## Exercise brief
In the lines from the one containing "Open LinkedIn profile abubakaristiak" through the one containing "The width and height of the screenshot is (1024, 403).", swap "shipping fee" for "delivery fee" and give those lines again with nothing else altered. Leave the pictures out of your answer.

## Data shown
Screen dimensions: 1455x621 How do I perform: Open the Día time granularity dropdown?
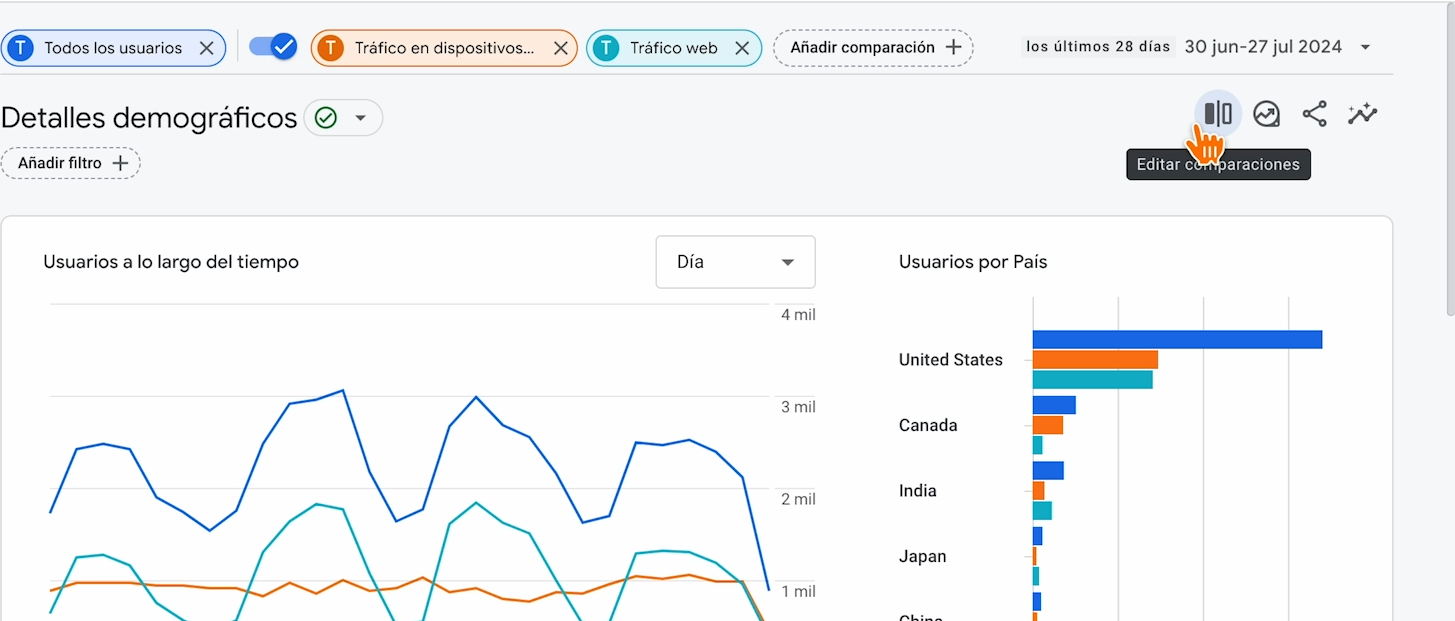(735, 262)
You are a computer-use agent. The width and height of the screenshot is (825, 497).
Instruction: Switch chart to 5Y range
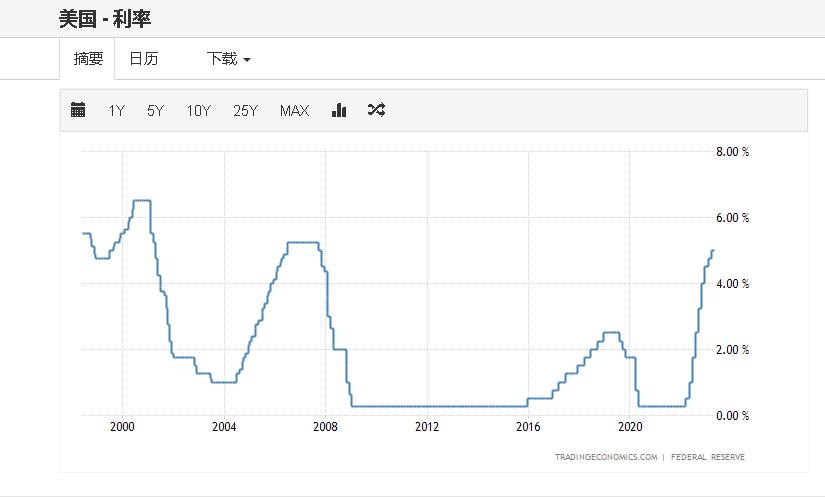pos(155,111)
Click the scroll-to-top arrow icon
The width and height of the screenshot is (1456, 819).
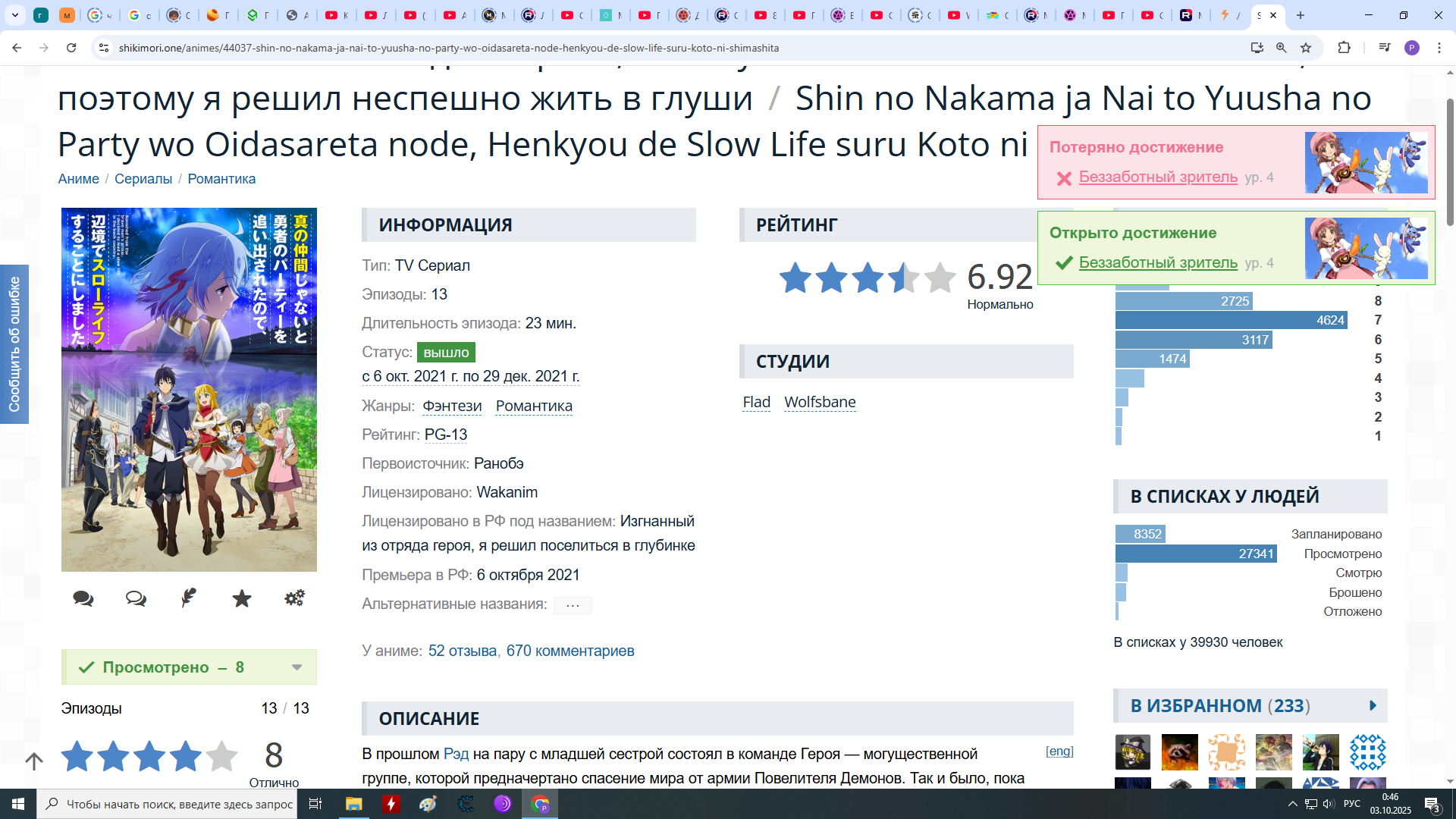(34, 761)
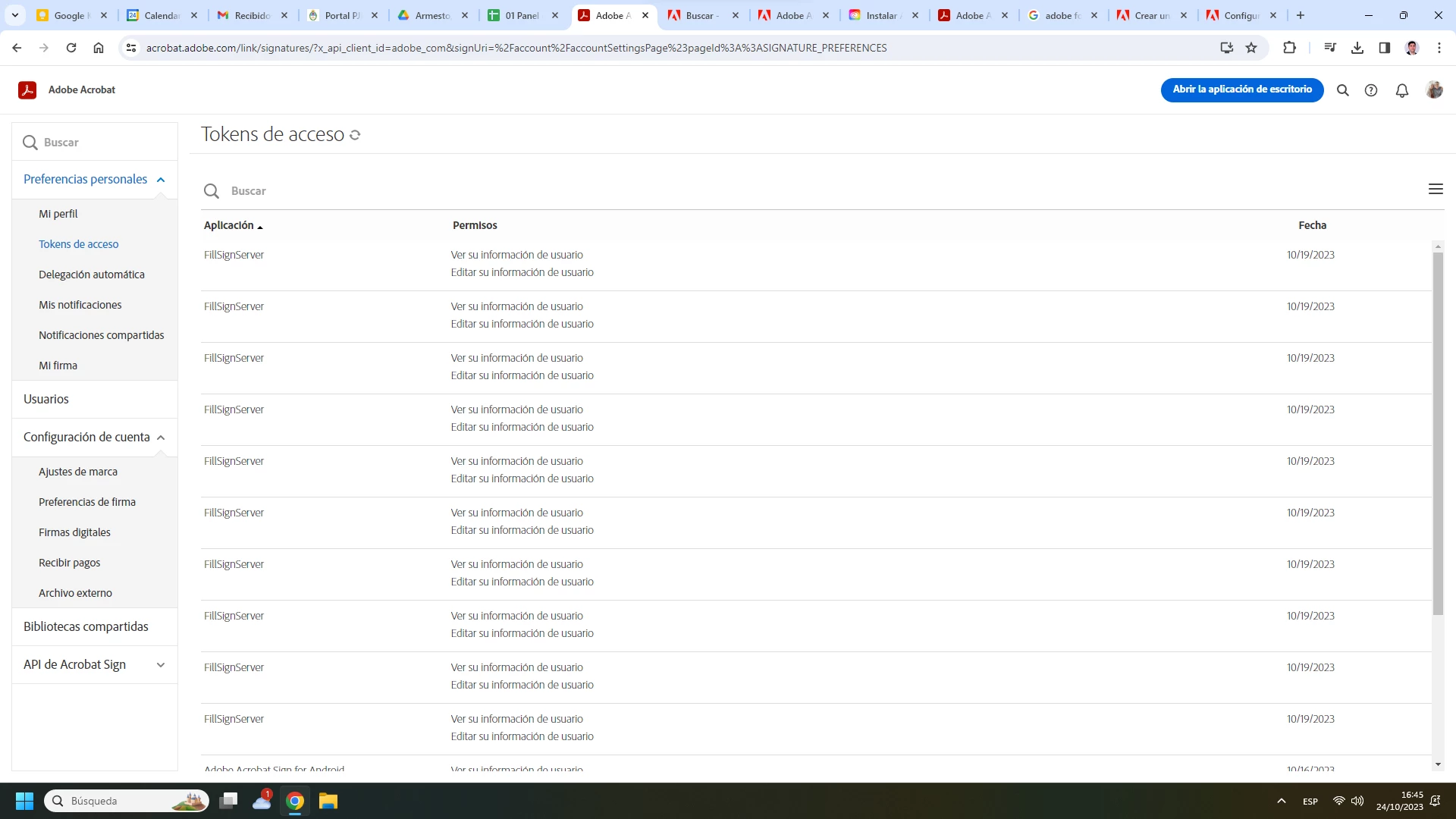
* * *
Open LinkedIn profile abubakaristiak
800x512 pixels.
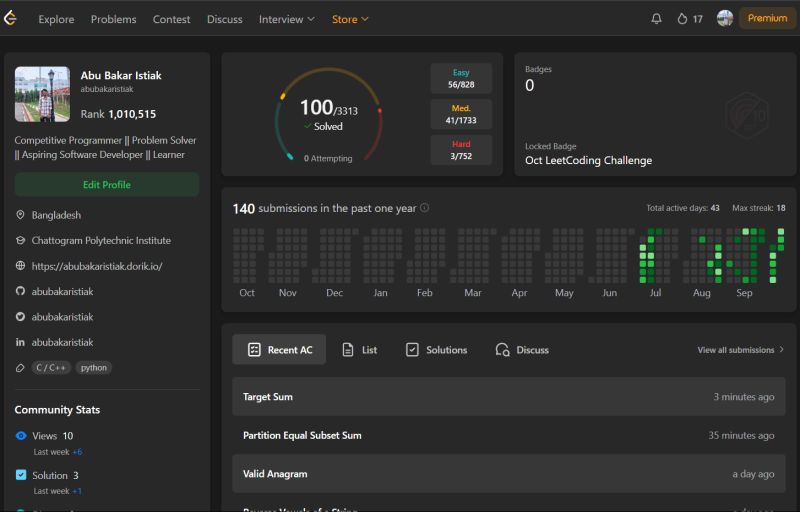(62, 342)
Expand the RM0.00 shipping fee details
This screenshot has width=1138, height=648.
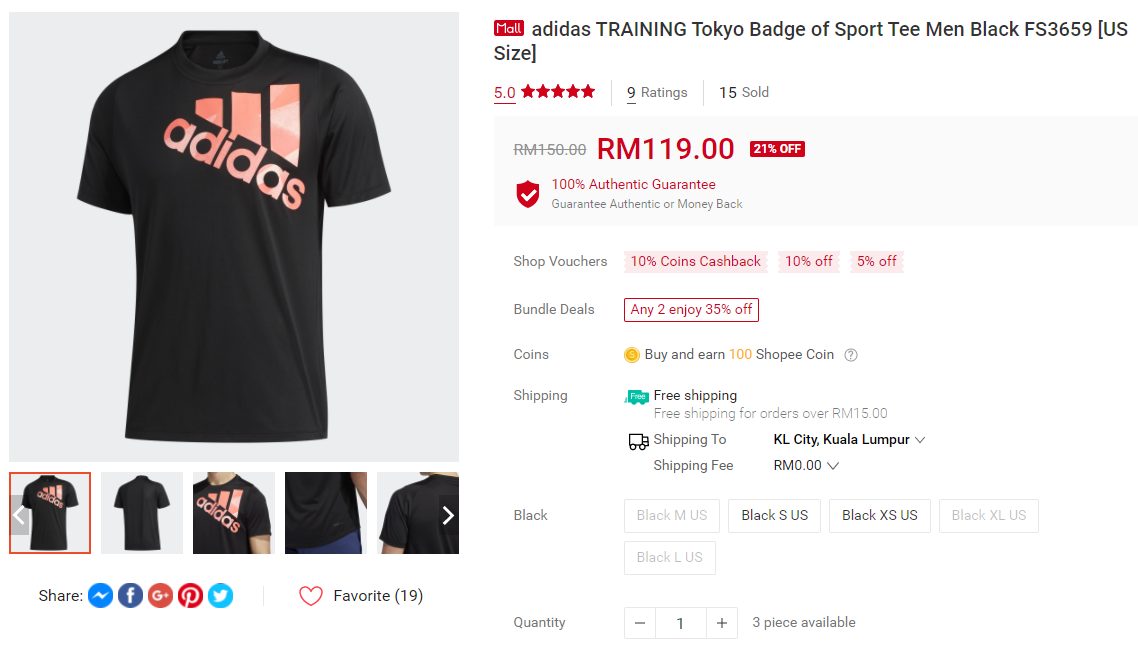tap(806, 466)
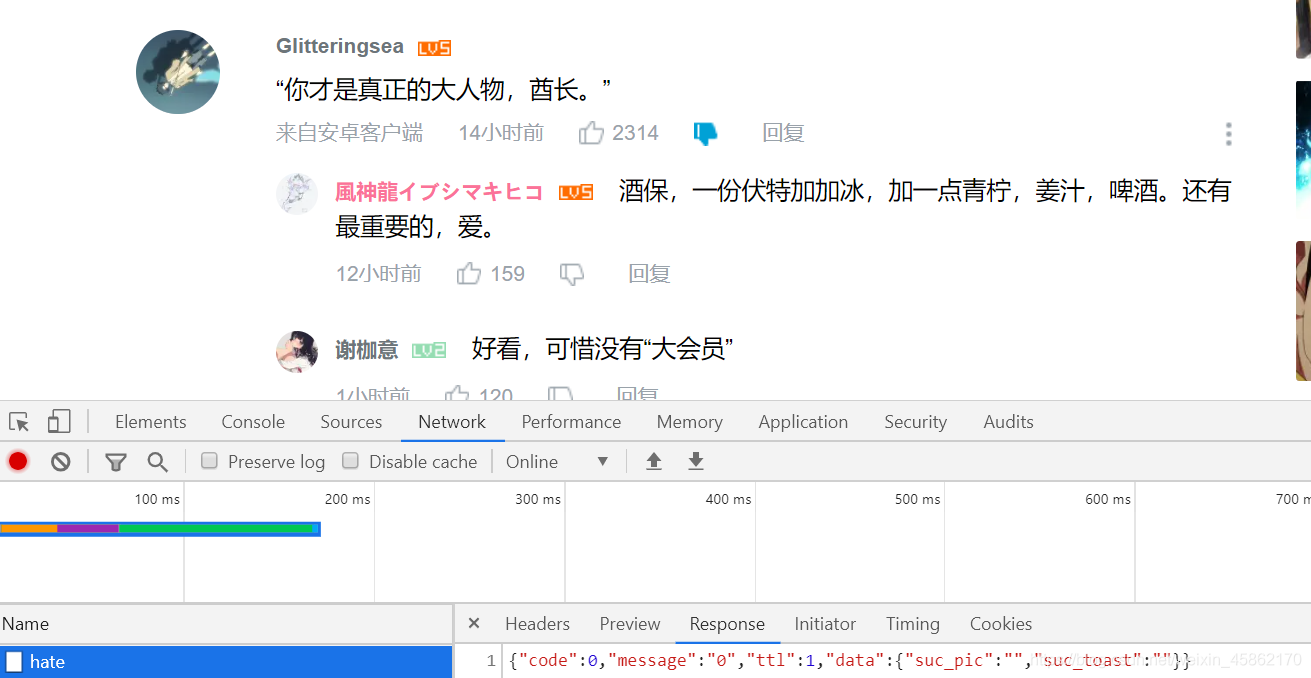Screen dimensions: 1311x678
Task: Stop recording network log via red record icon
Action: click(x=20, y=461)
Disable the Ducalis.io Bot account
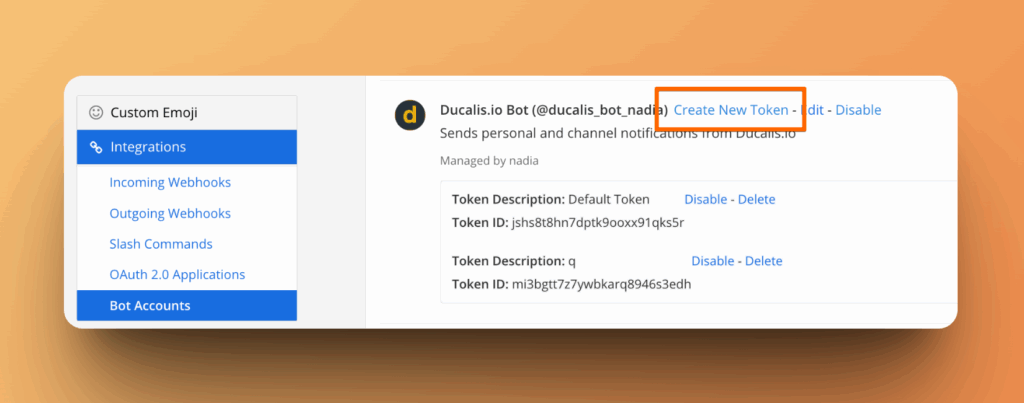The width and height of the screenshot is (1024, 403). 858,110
* * *
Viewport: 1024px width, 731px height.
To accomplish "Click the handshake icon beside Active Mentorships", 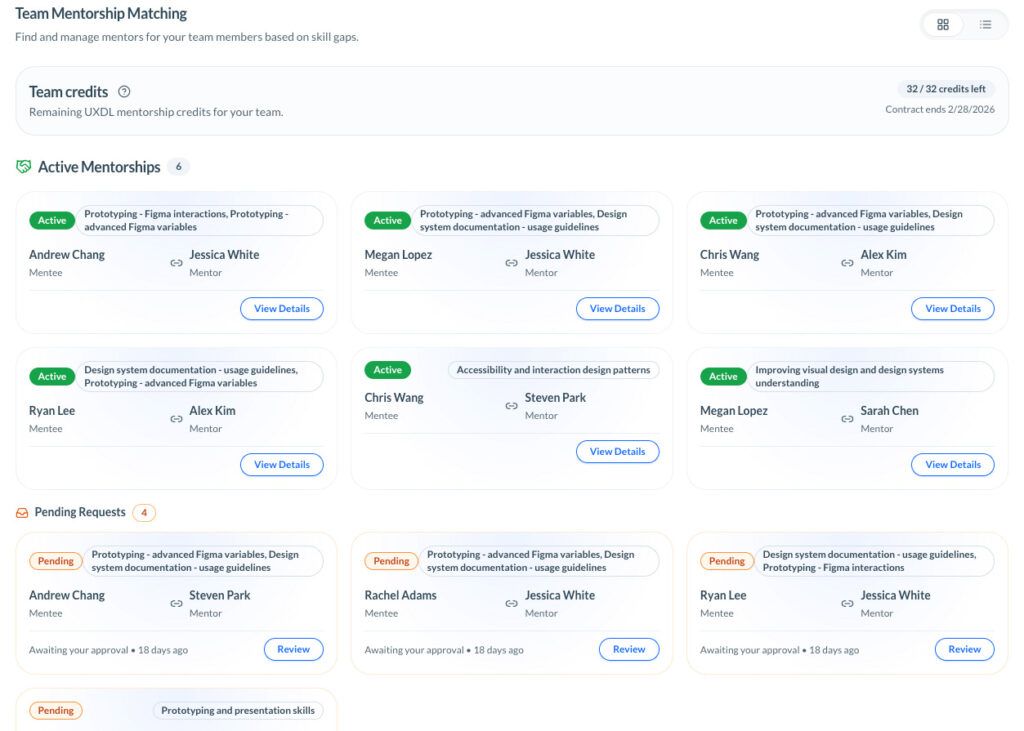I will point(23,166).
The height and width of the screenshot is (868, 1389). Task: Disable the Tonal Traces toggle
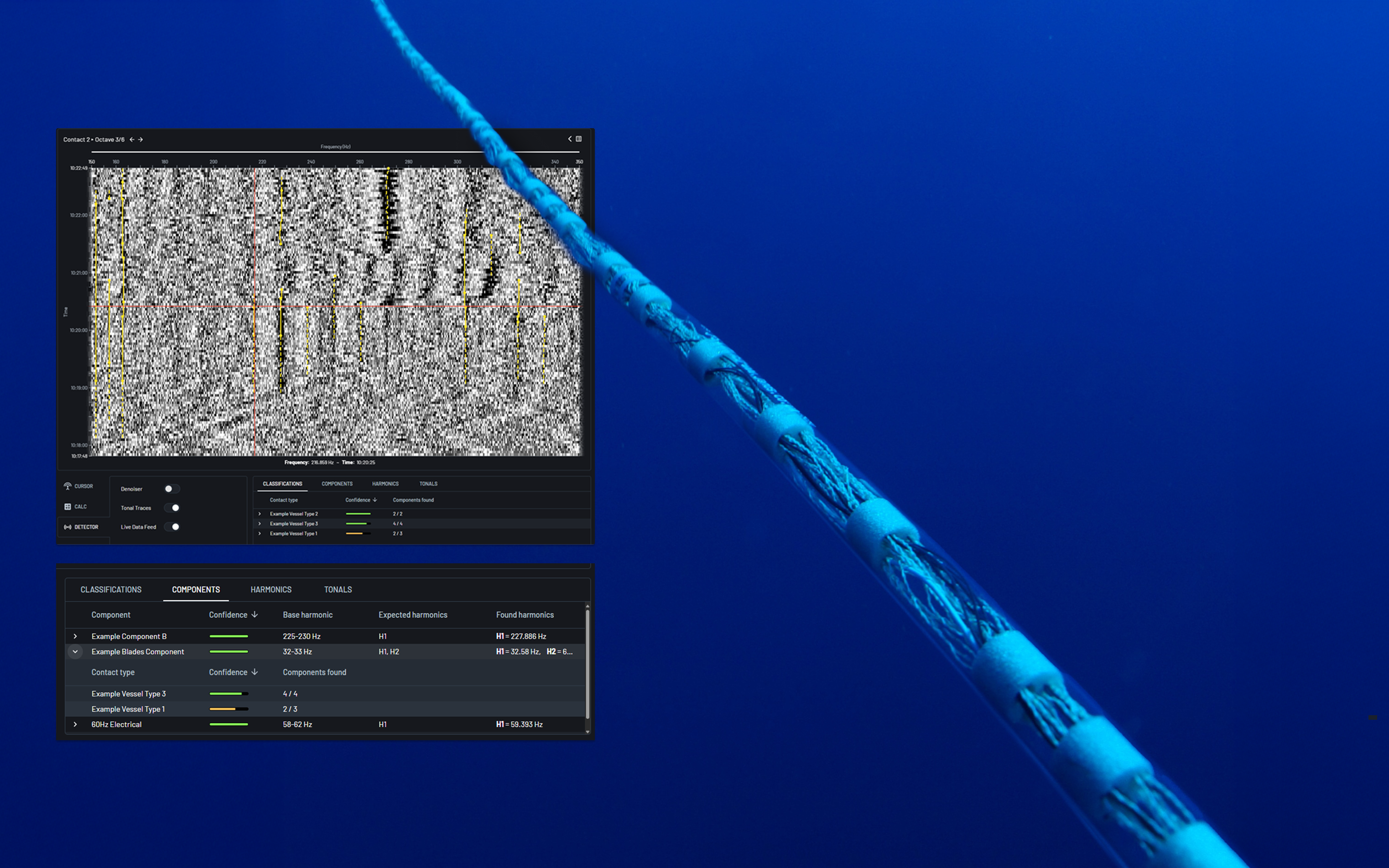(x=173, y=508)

## Solution below
Open LinkedIn profile abubakaristiak
800x512 pixels.
(62, 342)
Expand the RM0.00 delivery fee details
This screenshot has width=1138, height=648.
tap(806, 466)
Screen dimensions: 1311x678
Task: Stop recording network log via red record icon
Action: click(x=20, y=461)
Disable the Ducalis.io Bot account
The width and height of the screenshot is (1024, 403). 858,110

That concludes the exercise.